▸ WHAT YOU NEED TO DO
Whenever an image turns up, omit it and return the remaining data exactly.

Saved entries

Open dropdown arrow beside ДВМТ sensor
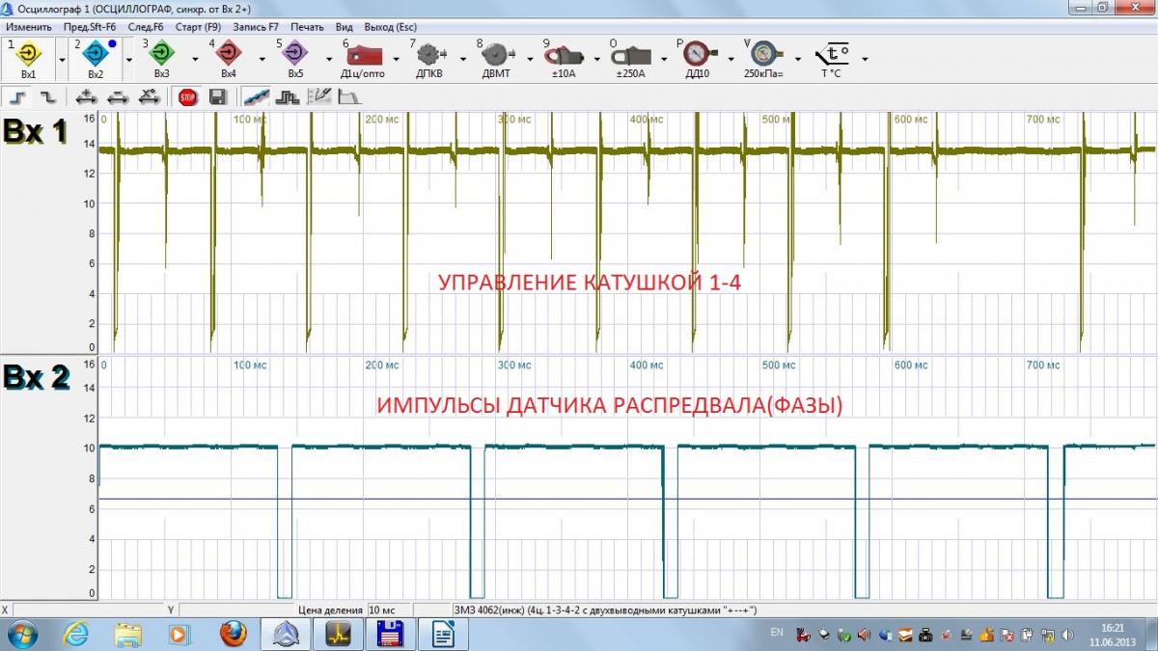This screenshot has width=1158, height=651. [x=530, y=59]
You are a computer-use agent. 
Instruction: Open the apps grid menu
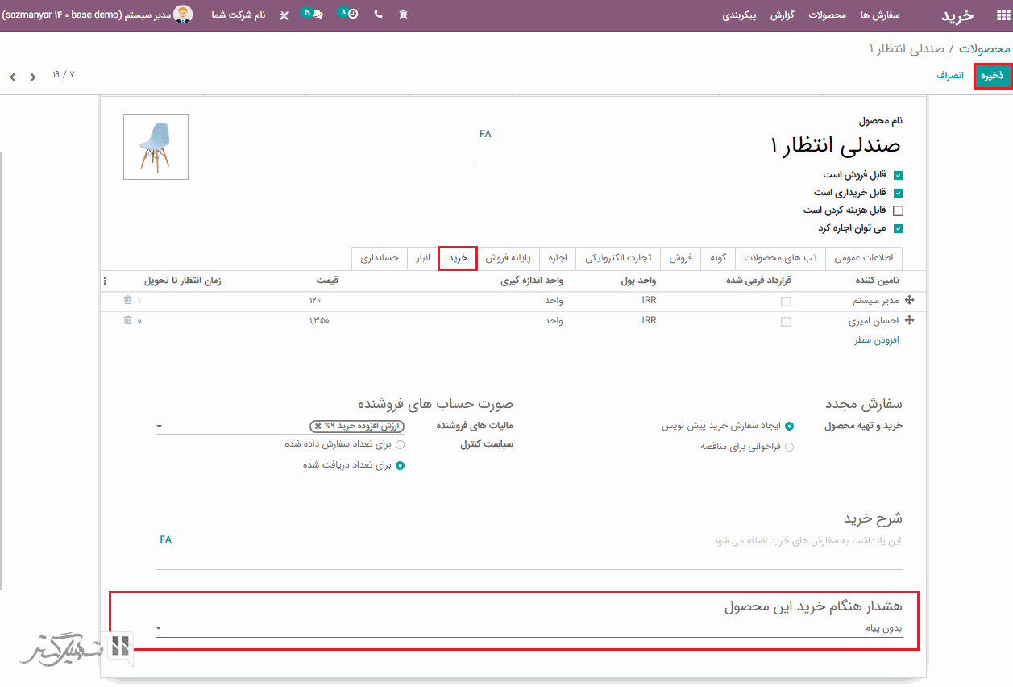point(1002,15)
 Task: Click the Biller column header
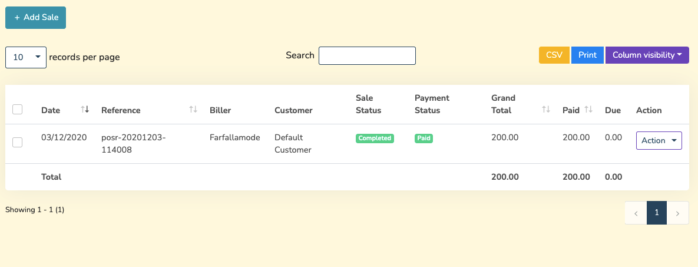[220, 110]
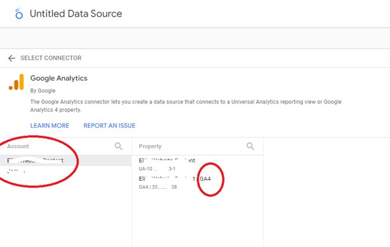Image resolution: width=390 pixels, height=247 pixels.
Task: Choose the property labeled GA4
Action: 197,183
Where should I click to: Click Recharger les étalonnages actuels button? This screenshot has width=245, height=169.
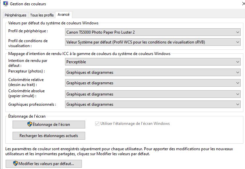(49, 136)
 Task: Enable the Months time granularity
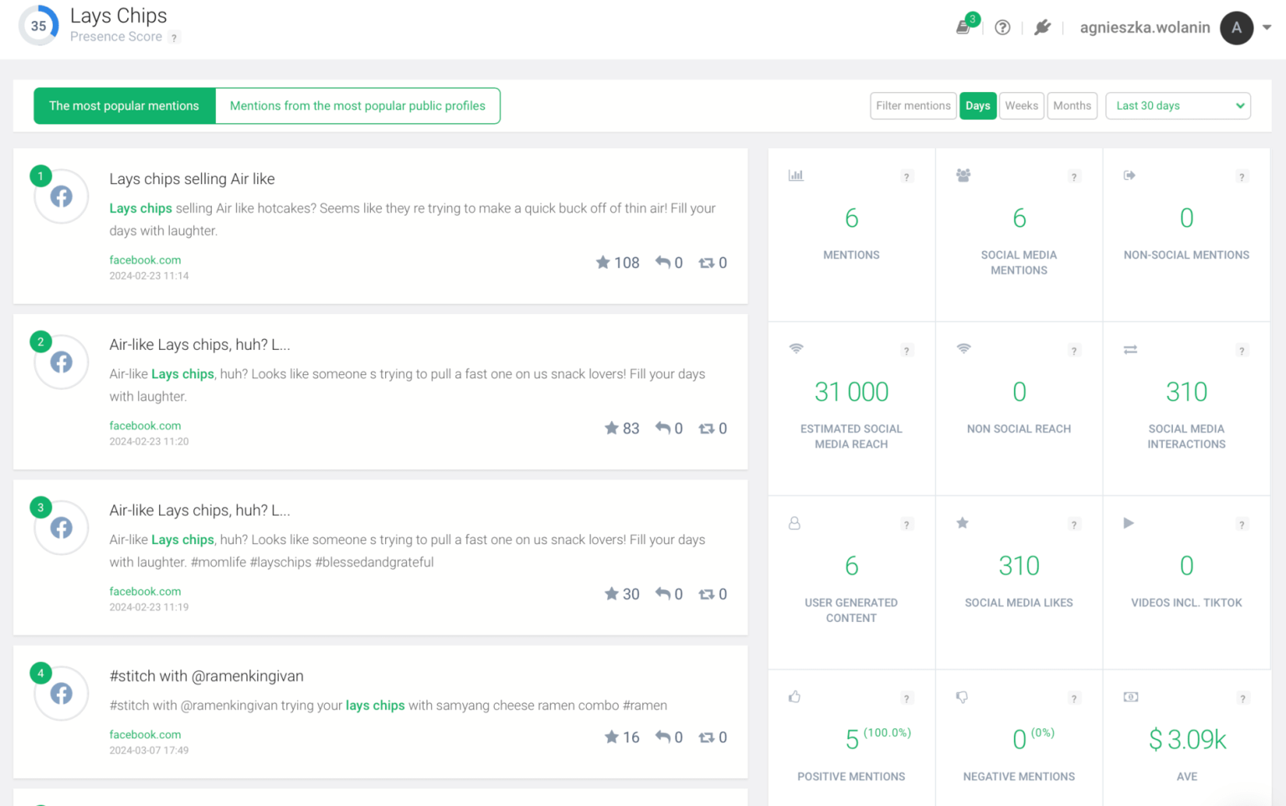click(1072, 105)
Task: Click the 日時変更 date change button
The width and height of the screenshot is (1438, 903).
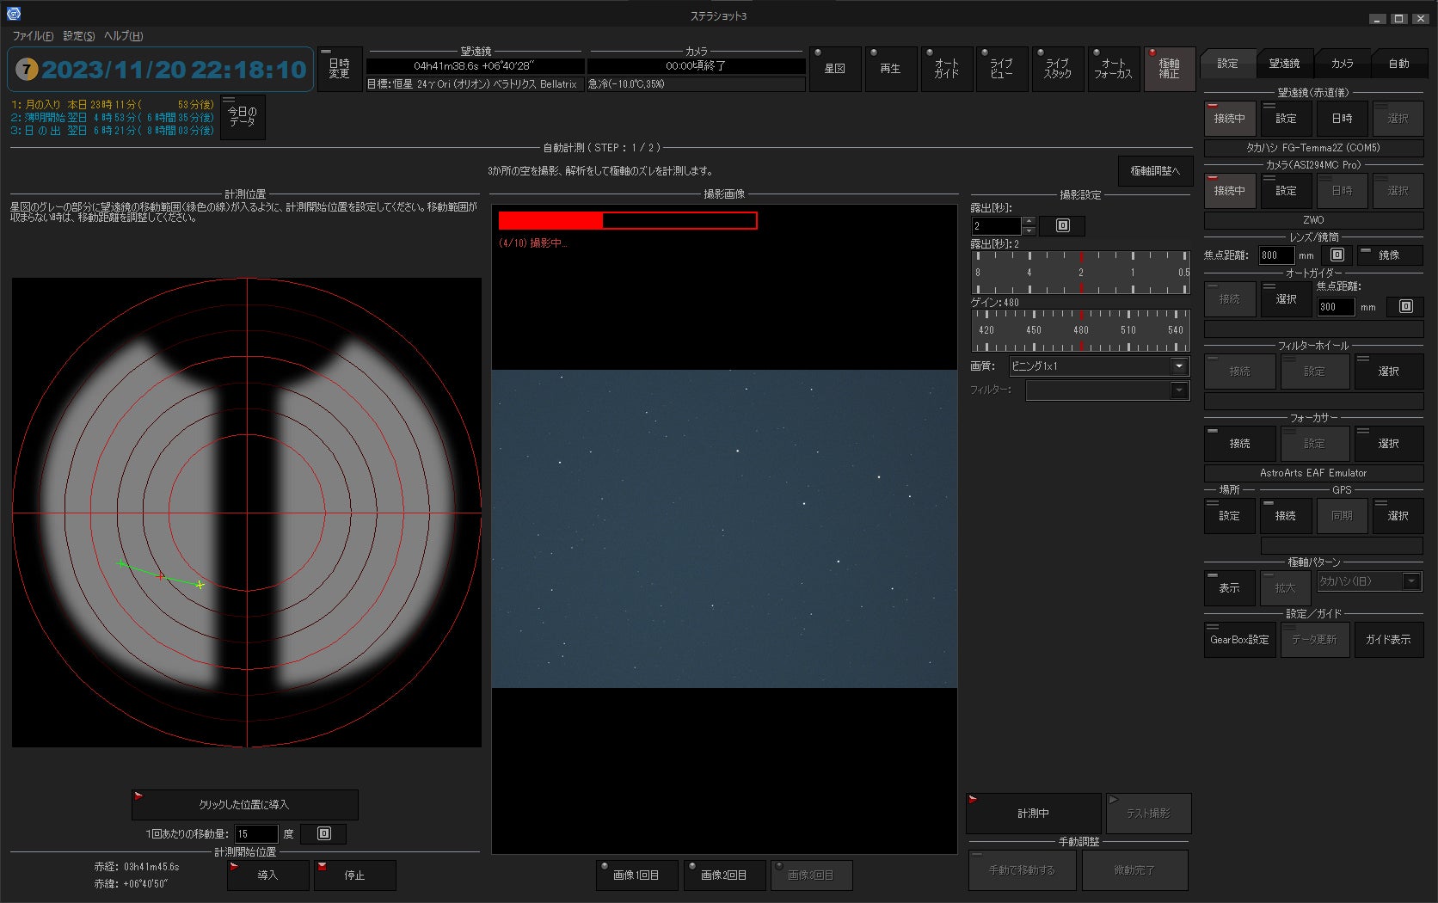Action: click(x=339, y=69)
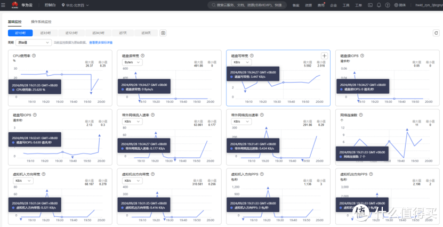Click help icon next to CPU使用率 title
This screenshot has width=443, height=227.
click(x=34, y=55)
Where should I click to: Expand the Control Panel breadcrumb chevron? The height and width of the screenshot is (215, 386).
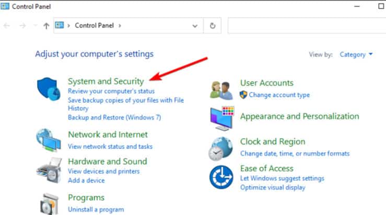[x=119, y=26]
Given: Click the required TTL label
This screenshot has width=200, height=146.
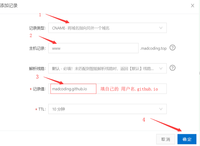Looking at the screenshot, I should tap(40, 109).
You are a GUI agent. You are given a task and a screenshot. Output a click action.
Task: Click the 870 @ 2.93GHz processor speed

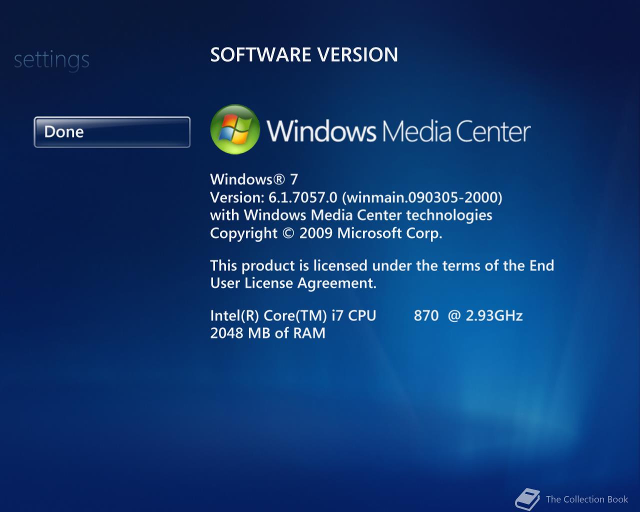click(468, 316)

▸ RESPONSE TO THIS EXERCISE
Open dropdown arrow beside ДВМТ sensor
This screenshot has width=1158, height=651. [x=530, y=59]
You are a computer-use agent. 
Instruction: Open the apps grid menu
point(1002,15)
 Task: Click the Biller column header
[220, 110]
Image resolution: width=390 pixels, height=247 pixels.
Task: Choose the property labeled GA4
Action: 197,183
Where should I click to: Click Recharger les étalonnages actuels button? This screenshot has width=245, height=169.
(49, 136)
 Task: Enable the Months time granularity
click(1072, 105)
Task: Click the 日時変更 date change button
The width and height of the screenshot is (1438, 903).
Action: click(x=339, y=69)
Click help icon next to CPU使用率 title
This screenshot has width=443, height=227.
click(x=34, y=55)
Where should I click to: Expand the Control Panel breadcrumb chevron? The height and width of the screenshot is (215, 386).
[x=119, y=26]
Given: Click the required TTL label
This screenshot has width=200, height=146.
Looking at the screenshot, I should tap(40, 109).
You are a GUI agent. You are given a task and a screenshot. Output a click action.
Task: Click the 870 @ 2.93GHz processor speed

click(468, 316)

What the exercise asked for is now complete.